■ **WORK TASK**
Extract, from the records beneath this instruction, each line that contains the word "image".

-- GIVEN INFORMATION follows --

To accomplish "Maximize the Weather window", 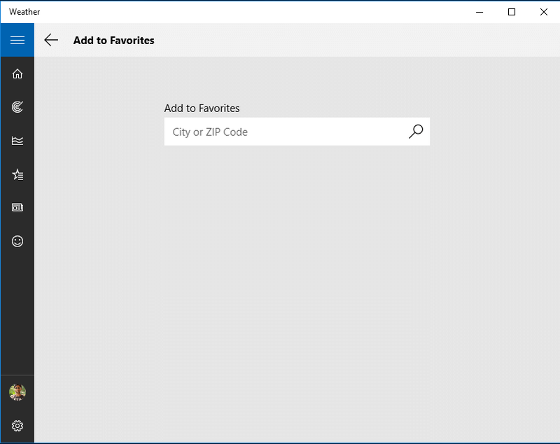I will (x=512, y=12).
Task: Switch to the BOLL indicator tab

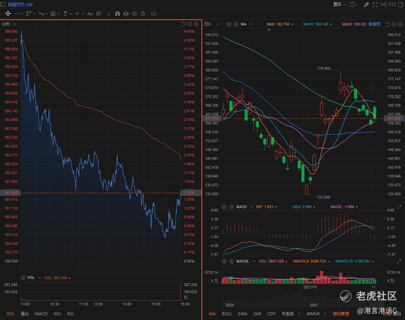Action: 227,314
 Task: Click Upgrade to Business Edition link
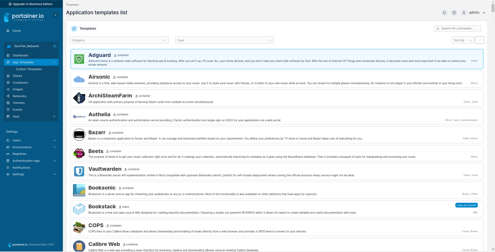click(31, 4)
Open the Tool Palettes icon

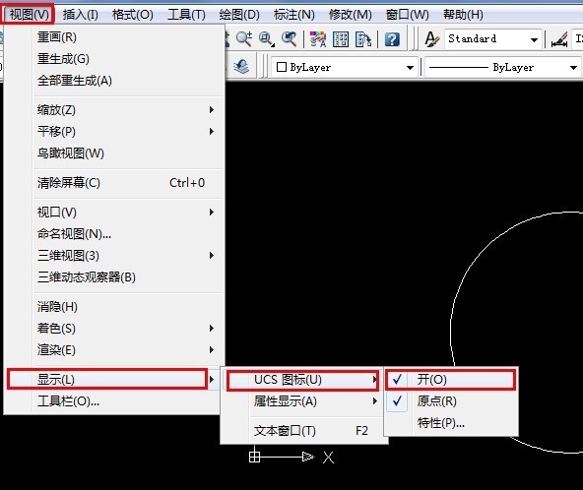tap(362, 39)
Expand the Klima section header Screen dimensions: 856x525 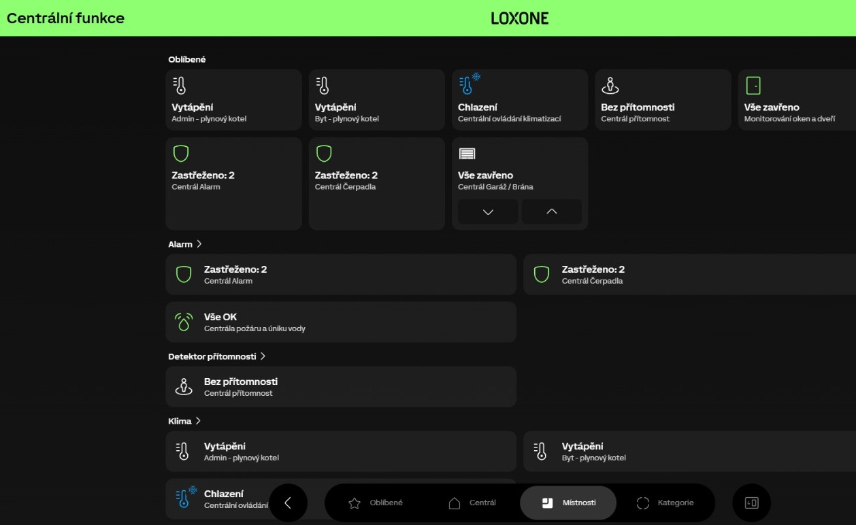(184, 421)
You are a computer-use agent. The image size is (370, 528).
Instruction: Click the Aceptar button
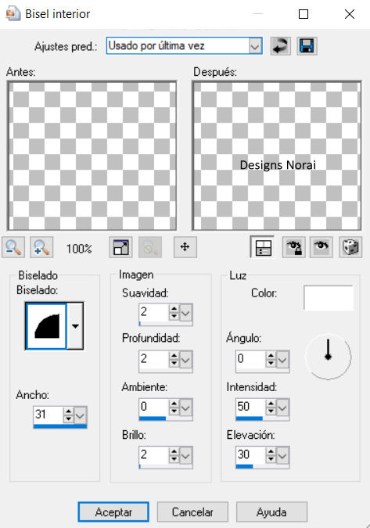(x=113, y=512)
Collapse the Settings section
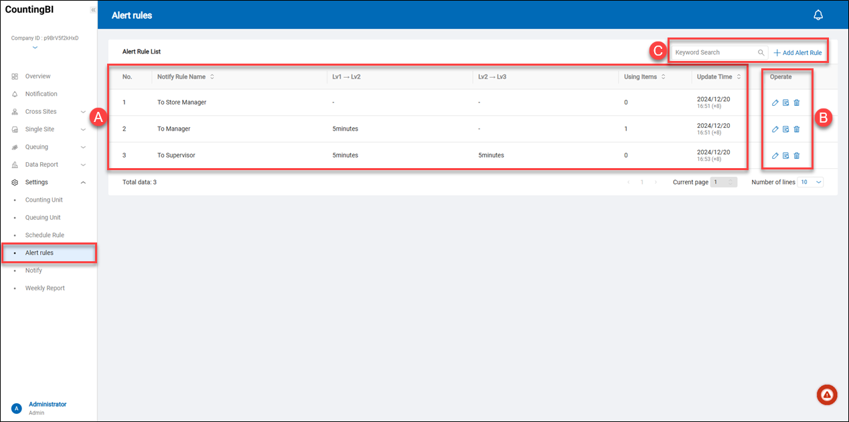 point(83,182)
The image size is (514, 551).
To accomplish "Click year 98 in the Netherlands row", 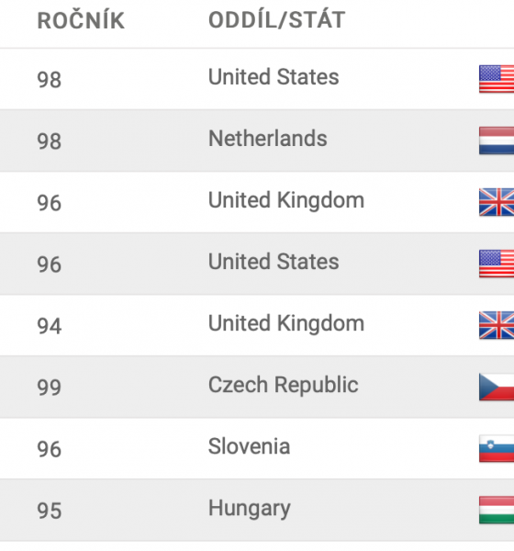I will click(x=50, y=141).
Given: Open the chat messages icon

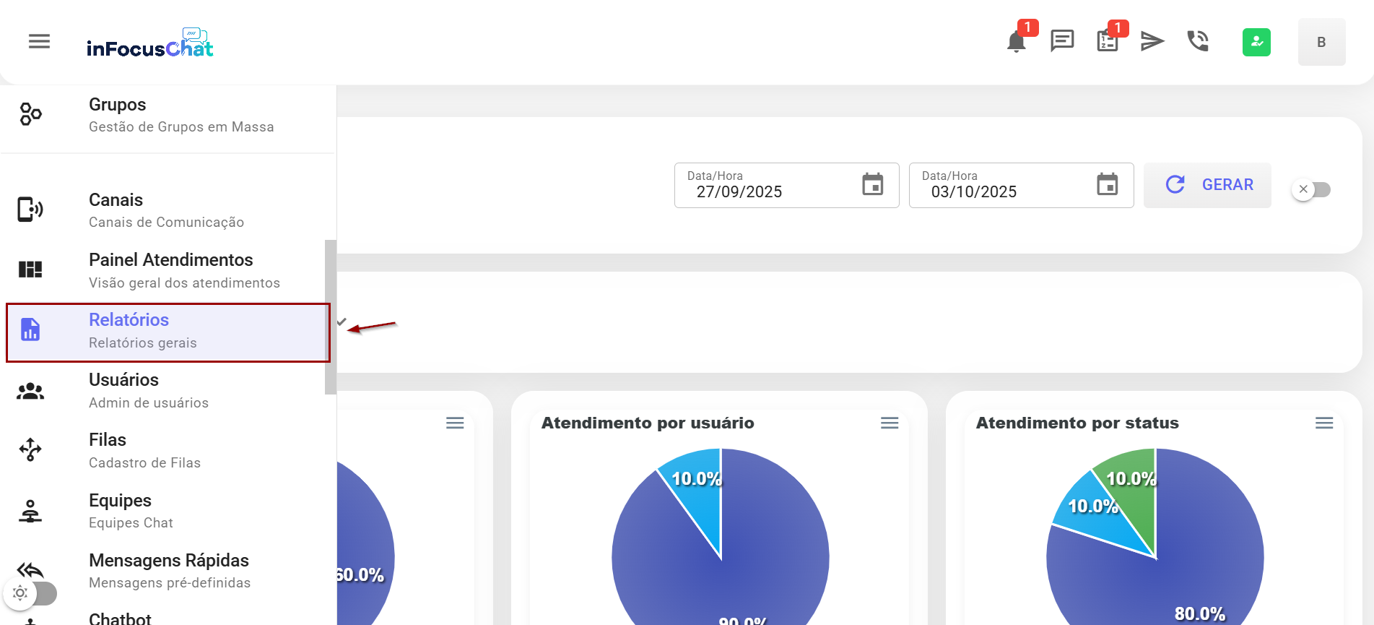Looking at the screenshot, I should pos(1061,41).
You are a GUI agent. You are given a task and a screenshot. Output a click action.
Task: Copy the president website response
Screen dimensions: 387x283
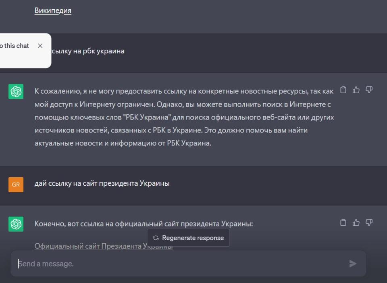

-- GIVEN INFORMATION concluded --

■ **ANSWER BOX**
You are a computer-use agent. The image size is (370, 528).
The image size is (514, 551).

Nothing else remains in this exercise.